UK: Time Is Money: A Remedy For Delay In Settlement Of Commercial Insurance Claims In The UK?

In Short

Background: English law suffered a recognized gap in remedies for valid insurance claims not settled in a timely manner.

What's Happening? Terms requiring timely settlement will now be implied into English insurance policies.

Looking Ahead: Insurers will be required to pay any sums due in respect of a claim within a "reasonable time" or will be answerable to a claim for damages.

We have previously highlighted the fundamental changes in insurance law (and benefits for policyholders) introduced by the UK Insurance Act 2015. On 4 May 2017, the final policyholder-friendly provision comes into effect.

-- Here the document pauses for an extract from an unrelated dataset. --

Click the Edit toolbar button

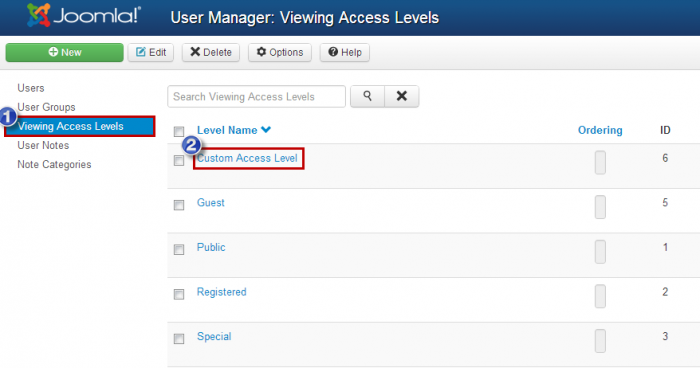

Section 13A of the Insurance Act 2015 ("Section 13A") implies a term into insurance policies issued or varied after that date that requires insurers to settle claim sums due within a "reasonable time". This new provision could significantly improve the policyholder's lot when a claim is being settled.


Students of insurance law in England and Wales are familiar with the Court of Appeal decision in Sprung v Royal Insurance ((1997) C.L.C.70), wherein a policyholder was denied the opportunity to seek to recover damages from his insurers for losses he alleged they had inflicted upon him when his business closed during the time it took them to settle his property damage claim.

English law simply did not recognise such a cause of action. The Law Commission thereafter recommended a remedy for what it saw as a legitimate expectation of a policyholder (i.e., that claims be adjusted promptly, or else a legal remedy would follow), but this was not immediately approved.

More than 20 years after Sprung, UK law will finally address this shortcoming via Section 13A.


The Act allows parties to contract out of Section 13A, but this would seem to hold no advantage to policyholders, and therefore insurer requests for the same must be carefully scrutinized.

How might this new implied term affect claim settlement?

What constitutes a "reasonable time" is not defined and will doubtless be considered on a case-by-case basis.

Section 13A makes clear that insurers must be allowed time to investigate and assess a claim, and recent English case law suggests that the courts may consider periods of two to five months to be "reasonable" periods in which to do this.

Section 13A also makes clear that in the event of a disputed claim, the conduct of the insurer in handling that claim may be a relevant factor in deciding whether (and if so, when) Section 13A has been breached.

Insurers in the United Kingdom are already required by their regulator to treat policyholders fairly when dealing with claims, but Section 13A gives a policyholder's position teeth.

It gives the policyholder, for the first time, a right of action if it is wronged through delay.

According to the UK Department for Business Innovation Skills in introducing the new law:

Where a business has suffered a loss such as fire or flood it is likely to rely heavily on insurance. Any unnecessary delay in payment can have a significant impact.... The law should incentivise insurers to pay as promptly as is reasonable and give policyholders a legal right to enforce this.

As with all contractual damages claims, in order to succeed, a claimant will need to satisfy both the test of causation (that is, prove the loss and that it has been caused by the delay) and the test of remoteness (that is, prove that the loss was foreseeable).

It will also have to fit within the very short limitation period for bringing any claim for breach of Section 13A. Such action may not be brought after just one year from the date on which the insurer has paid all sums due in respect of the claim. It appears that time does not begin to run for a late payment damages claim under Section 13A unless/until payment is actually made—but, as with all limitation issues, specific advice must be sought on a case-by-case basis.

Four Key Takeaways

  1. English law policies issued/revised from 4 May 2017 will have a legally implied term whereby the policyholder is given the right to sue an insurer for damages caused by wrongful delay in the settlement of its insurance claim.
  2. If the insurer is found to be in breach of this implied term, it faces damages that are not restricted by policy limits. This will be a new dynamic for the insurance industry in the United Kingdom.
  3. Subject to the transparency rules imposed by the Insurance Act 2015, insurers are entitled to seek to contract out of Section 13A in commercial insurances. Policyholders should beware of any attempts to do so.
  4. With a one-year limitation period, policyholders may wish to consult with their legal and other advisors at a very early stage if delay occurs.

The content of this article is intended to provide a general guide to the subject matter. Specialist advice should be sought about your specific circumstances.